Briefly, women were recruited to one of the three harmonized RCTs between June 2008 and April 2017 in metropolitan Adelaide, South Australia. Study protocols were purposefully designed so that they were sufficiently similar to allow valid comparisons between them and data from the studies to be combined.

Over the time of recruitment of the three RCTs, local hospital and state guidelines for routine pregnancy care remained consistent,[26] with the exception of screening and diagnosis of gestational diabetes mellitus (GDM).[27] Prior to 2015, the local diagnostic criterion for GDM were a positive 75-g oral glucose tolerance test at 28 weeks' gestation with fasting blood glucose >5.5 mmol/L or 2 hours ≥ 7.8 mmol/L.[27] From 2015, Australian Diabetes in Pregnancy Society recommendations changed,[28] revised 75-g oral glucose tolerance test diagnostic criteria became one or more of fasting blood glucose ≥ 5.1 mmol/L, 1 hour ≥ 10.0 mmol/L, or 2 hours ≥ 8.5 mmol/L.[27] [28] This change impacted women recruited to the GRoW and Optimise RCTs. Women diagnosed with GDM remained in the studies and were treated as per their treating hospital guidelines.[27] This did not include advice regarding gestational weight gain.

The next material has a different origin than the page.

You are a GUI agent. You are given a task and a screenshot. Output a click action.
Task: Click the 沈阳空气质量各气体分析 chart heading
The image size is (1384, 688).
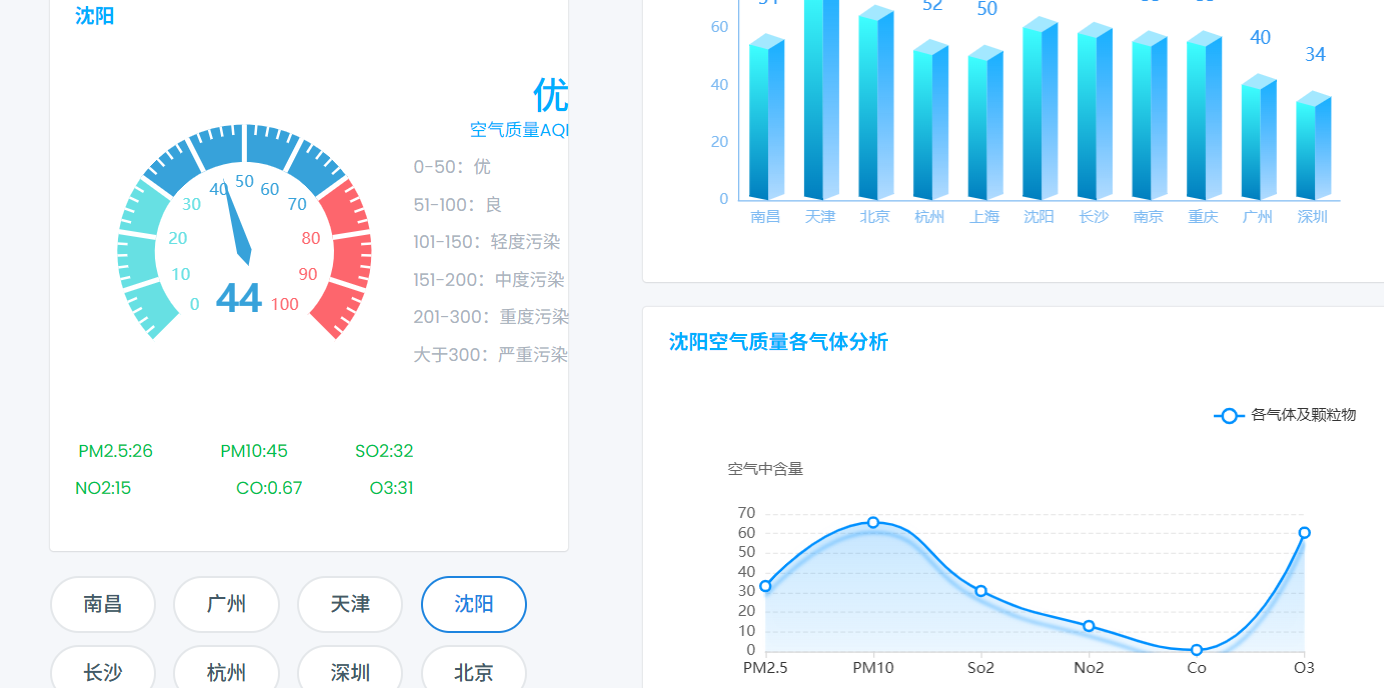coord(777,342)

In all three trials, women were invited to attend for a research ultrasound at 28 (range: 260/7–296/7) and 36 (range: 340/7–376/7) weeks' gestation, with fetal measures obtained as described below. All research ultrasounds were performed by a medical practitioner with specialist or subspecialist training in obstetric ultrasound, blinded to the participant's allocated treatment group. A small number of women who underwent a clinical ultrasound during these gestational windows consented to provide their fetal biometry measurements and did not have a research ultrasound.


Antenatal Dietary and Lifestyle Intervention and Control

Women participating in the Lifestyle Advice group of the LIMIT and Optimise RCTs[25] [29] received a comprehensive, tailored dietary and lifestyle intervention over the course of their pregnancy, administered by a research dietitian and trained research assistants. The dietary and lifestyle intervention has been described in detail elsewhere.[29] [30]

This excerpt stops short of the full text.